We present a solver for incompressible, high-Reynolds-number flow around a rotating fan, built on NGSolve and aimed at the design of heat-pump units. The flow is discretised with a mass-conserving mixed stress (MCS) method in H(div), giving pointwise divergence-free velocities, and advanced in time by an incremental pressure-correction (IPCS) splitting: an implicit MCS viscous step, a matrix-free upwind-DG convection step run on the GPU, and a hybridised mixed-Poisson pressure projection. Rotor and stator are meshed independently and coupled across a non-matching sliding interface using mortar methods, rebuilt each step for the velocity, pressure-trace and upwind-flux couplings.

We validate the method on a fan in a wall mount and then apply it to a full heat-pump unit, with a detailed fan and a homogenised heat exchanger. We close with an outlook on reinforcement-learning-driven design of a robust, parametrised flow rectifier.

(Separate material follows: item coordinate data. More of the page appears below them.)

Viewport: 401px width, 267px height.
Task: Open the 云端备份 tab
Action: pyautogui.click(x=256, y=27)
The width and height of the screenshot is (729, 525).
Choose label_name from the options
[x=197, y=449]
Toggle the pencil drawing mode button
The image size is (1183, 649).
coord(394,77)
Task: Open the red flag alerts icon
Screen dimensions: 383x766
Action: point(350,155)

Solving a Heat-Flow system using NGSolve

Alexandre Tyl
CERBSim / ENSTA Paris

n addition to the study of electromagnetic phenomena inside an electric transformer, the coupled heat-flow equations, regarding the oil inside the transformer, are an important and challenging question. This presentation outlines the development of a solver for the coupled heat equation and Navier–Stokes equations in the turret of an electric transformer, implemented in 2D using NGSolve. Starting from a naive Galerkin method, different methods were implemented over time to stabilize and optimize the solver. Based on the obtained results, the HDG method was implemented to stabilize the system and address the heat equation, whereas the MCS method was chosen for the Navier–Stokes equations to guarantee a divergence-free velocity field. The final solver provides an efficient way to simulate and solve the coupled thermal-fluid problem and can then be used to quantify heat flow costs due to electromagnetic losses inside the transformer turret. The next step of the project would be the extension of the solver to solve similar 3D problems.

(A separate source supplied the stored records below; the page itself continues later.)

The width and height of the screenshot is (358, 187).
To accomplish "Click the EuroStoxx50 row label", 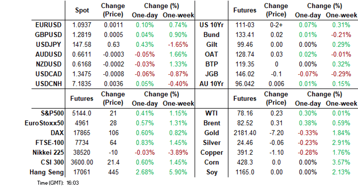I will (x=44, y=123).
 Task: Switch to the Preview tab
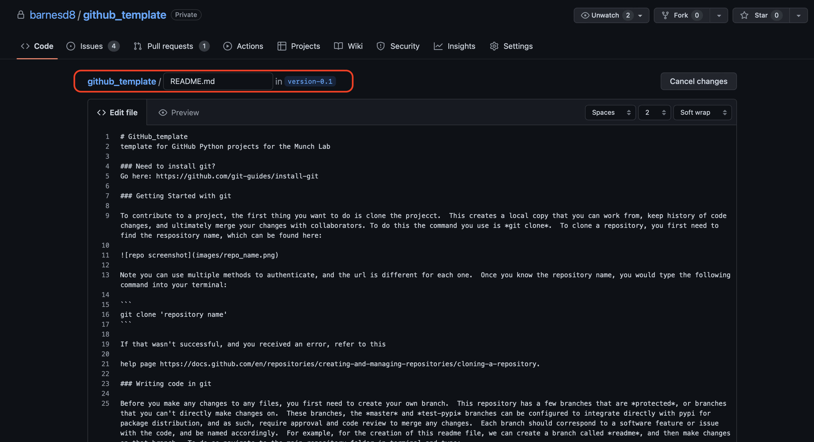[x=179, y=112]
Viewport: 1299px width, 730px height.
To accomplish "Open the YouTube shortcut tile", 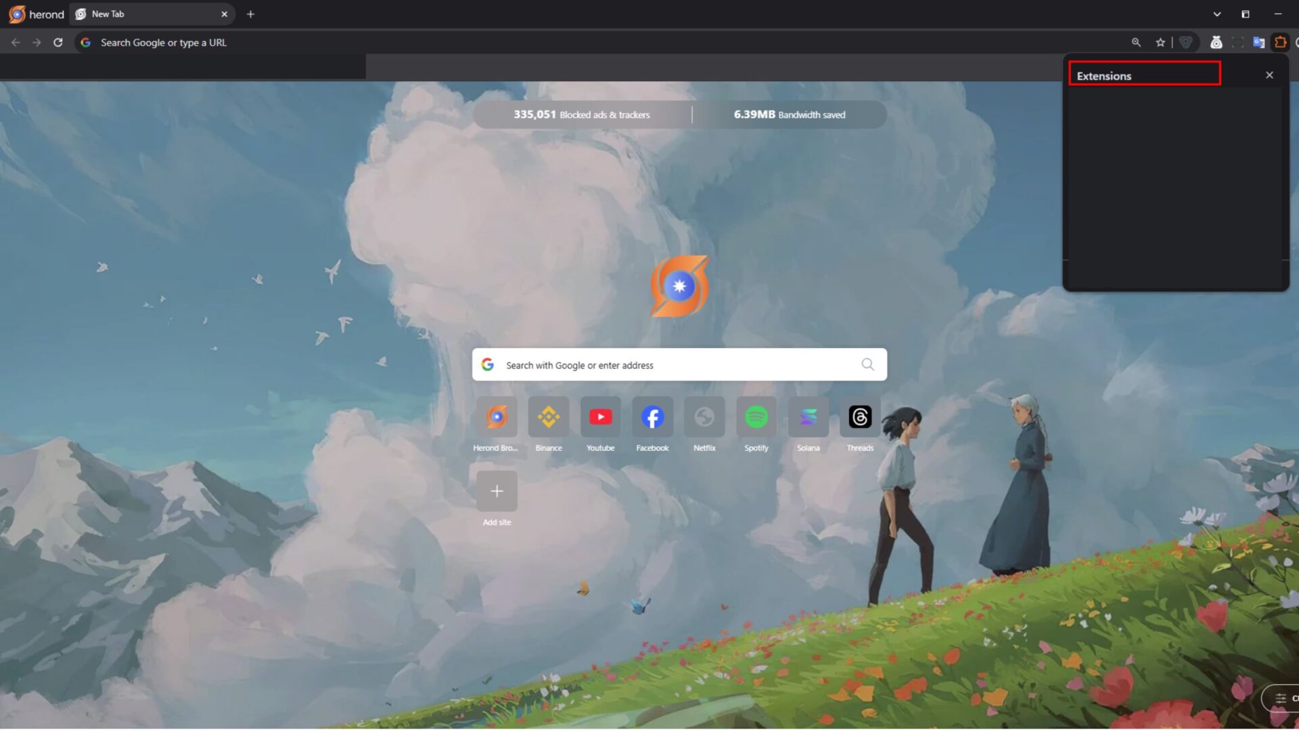I will coord(600,417).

WebGPU - Successor to webgui

Matthias Hochsteger, Christopher Lackner
CERBSim

We present ngsolve_webgpu, a new GPU-native visualization stack for NGSolve and the planned replacement for webgui. Built on WebGPU, the modern successor to WebGL, it keeps the familiar Draw(cf, mesh, …) interface while moving both rendering and computation onto the GPU: true high-order fields, clipping-plane cross-sections, streamlines and isosurfaces, complex-field phase animation, and export to standalone HTML for sharing.

This talk is a live, demo-driven tour of the new engine and its NGSolve integration.

ngapp and ngsolve_gui

Christopher Lackner, Matthias Hochsteger
CERBSim

NGSolve simulations usually live in scripts that are hard to hand to anyone who didn’t write them. ngapp is a Python framework for wrapping such a script in a small, interactive web app: you build the UI from components — inputs, layout, tables, 3D viewports, plots — in Python, and Python state and the browser stay in sync automatically through reactive components and event callbacks. The same app runs locally with hot reload, deploys to GitHub Pages as a client-side static page, or installs as a standalone Python package.

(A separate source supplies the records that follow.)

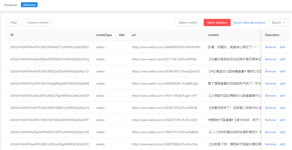Screen dimensions: 292x150
Task: Click the ID column header
Action: pos(12,35)
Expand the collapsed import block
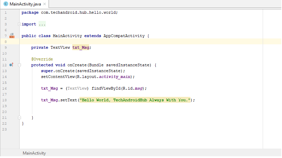282x158 pixels. click(19, 24)
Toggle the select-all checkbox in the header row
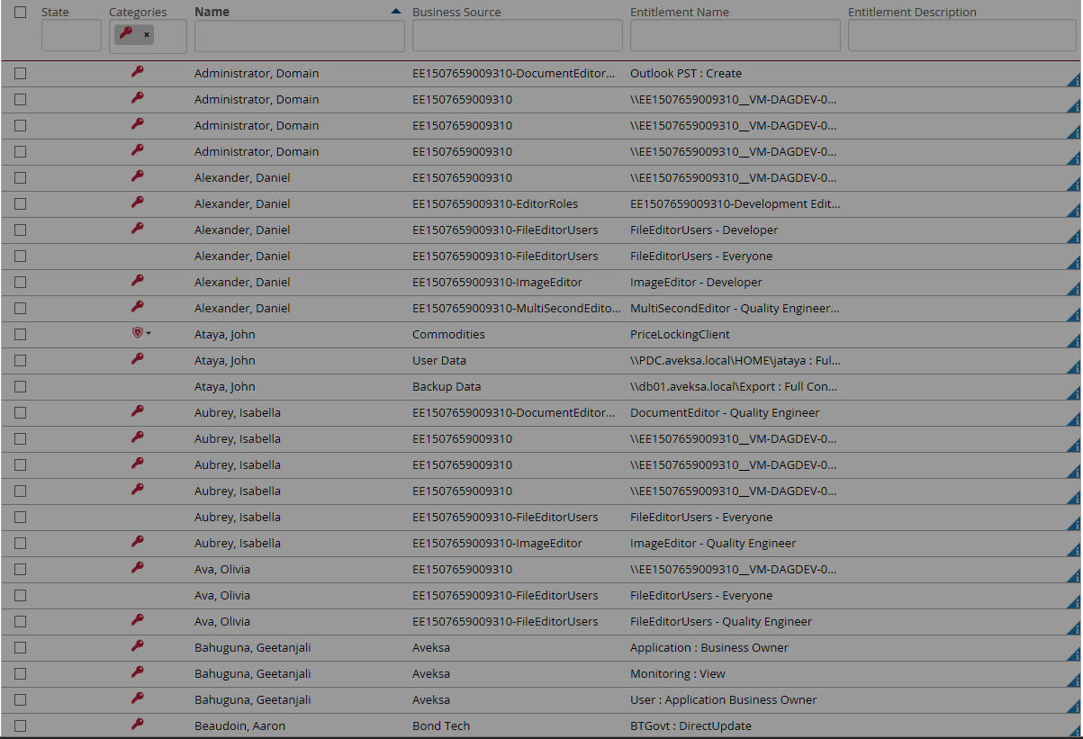 point(20,12)
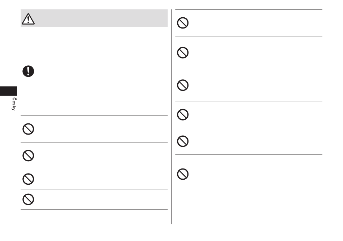Select the second prohibition symbol in left column
This screenshot has height=241, width=343.
28,155
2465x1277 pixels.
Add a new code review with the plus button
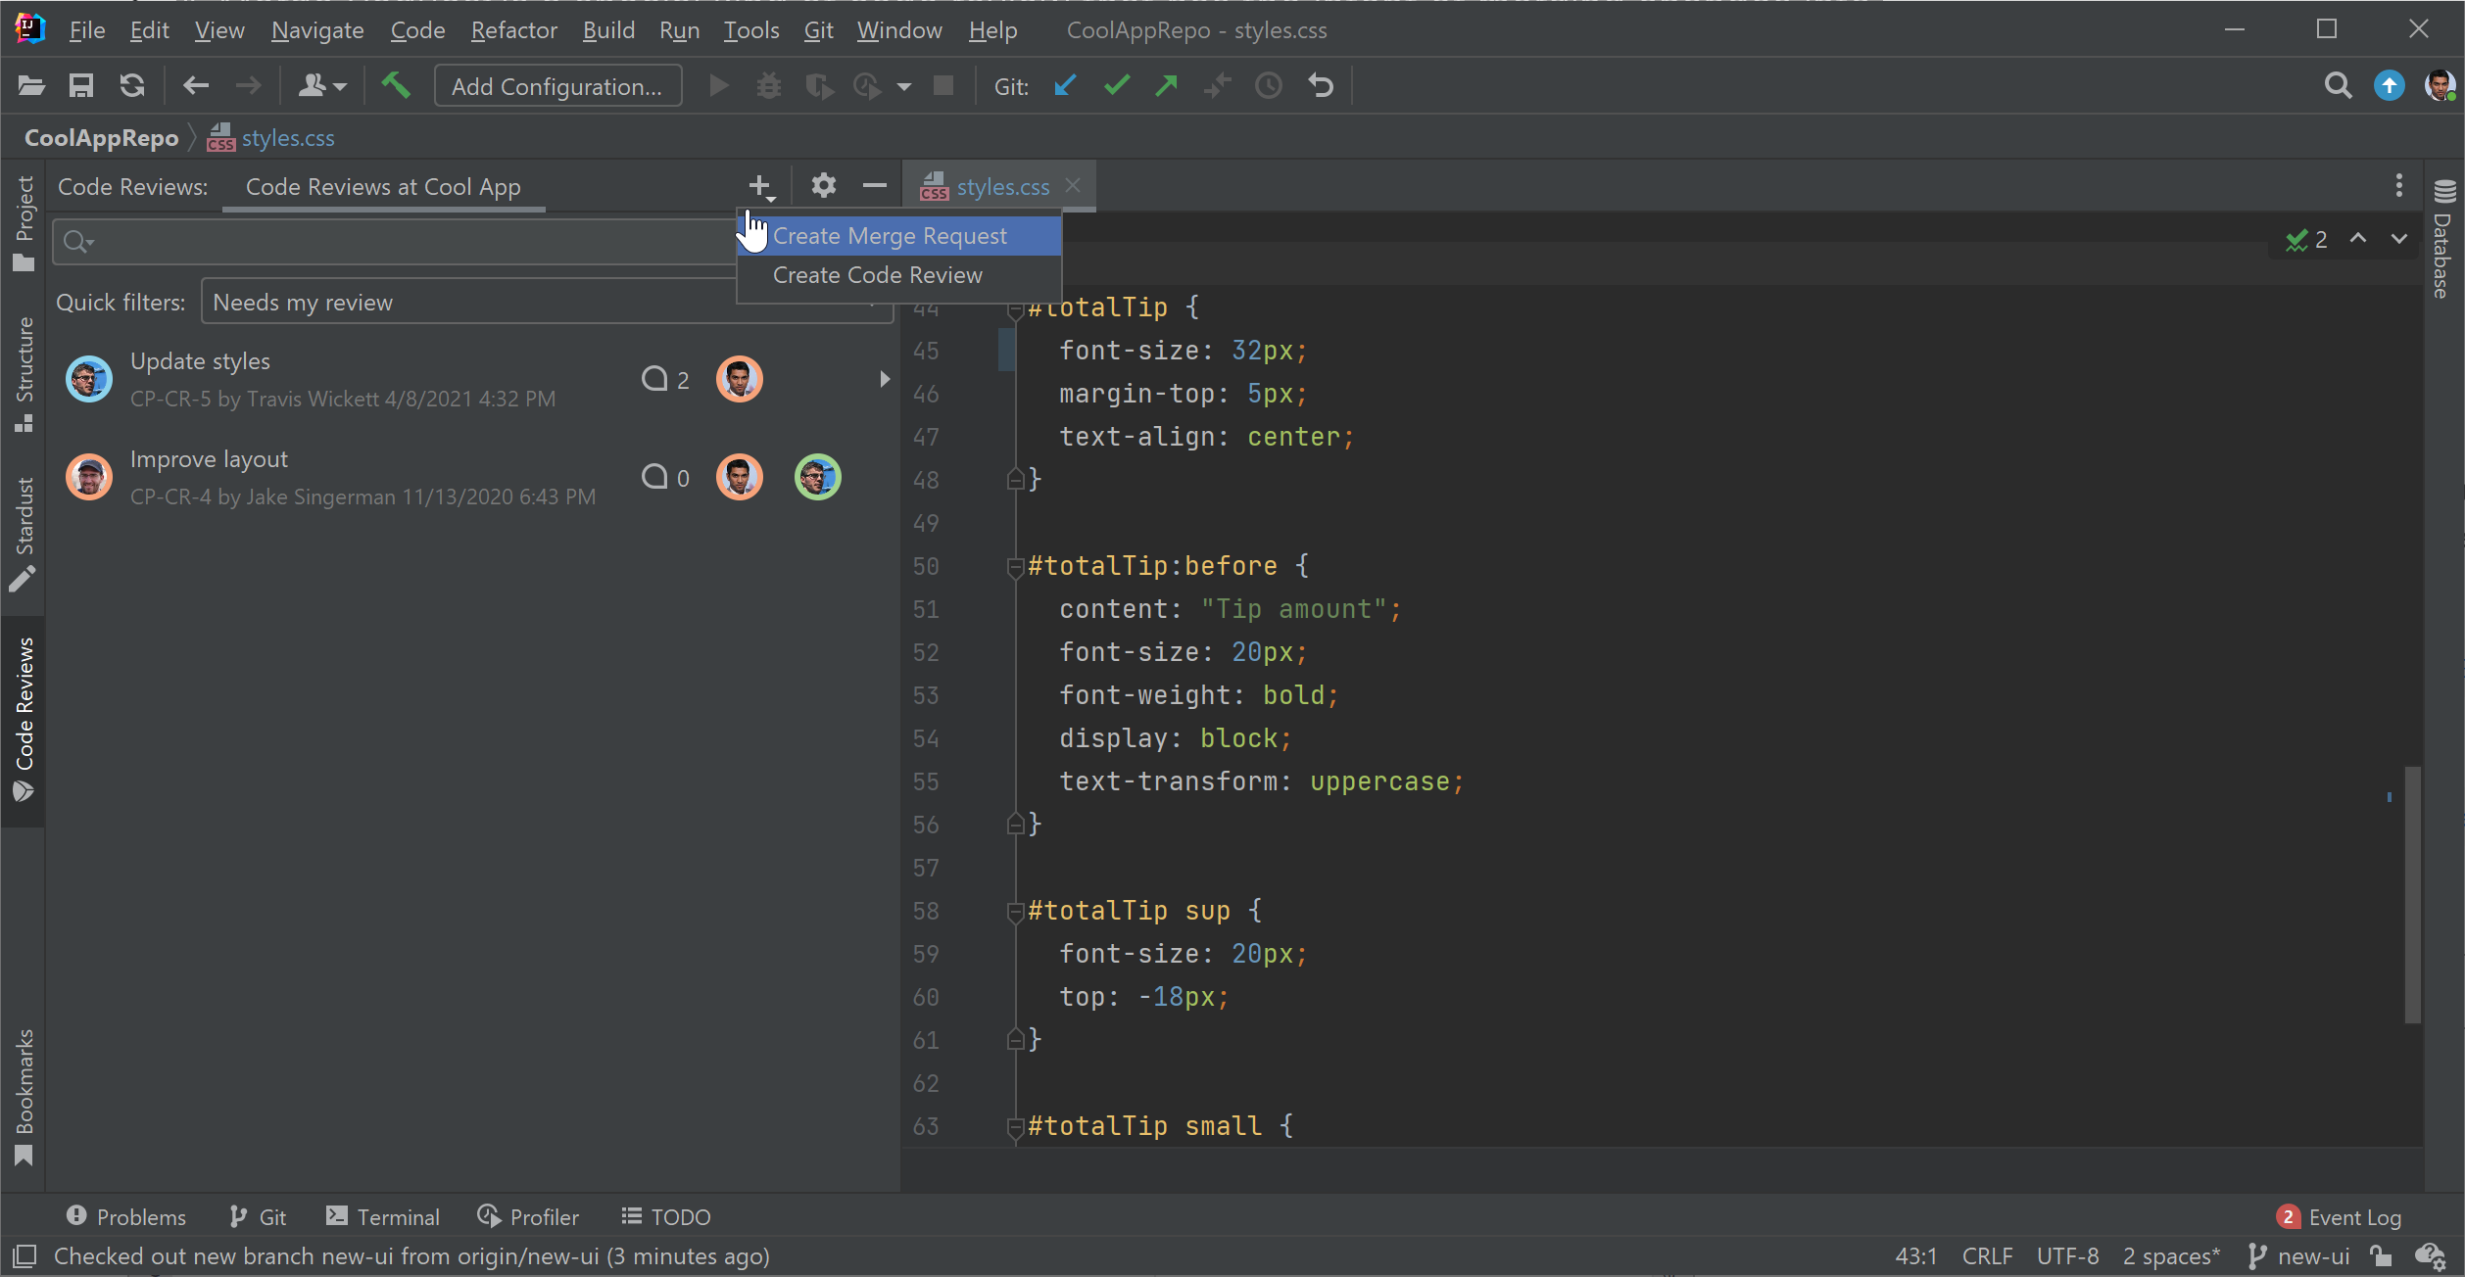(759, 185)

ngsolve_gui is a GPU-based GUI for Netgen/NGSolve built on ngapp and ngsolve_webgpu. Your existing Draw calls open in it; it shows meshes, geometries and solution fields with clipping, deformation, vectors, fieldlines and isosurfaces, OCC face/edge picking, Plotly and matplotlib tabs, and probing by picking, and it can save and load its whole state. Because it is built from ngapp components, its viewers — mesh, function, geometry, plot — can be dropped into your own app or subclassed.

The talk covers the component model, styling and embedded 3D views, how apps are run and deployed, and how to reuse the GUI’s pieces in your own apps.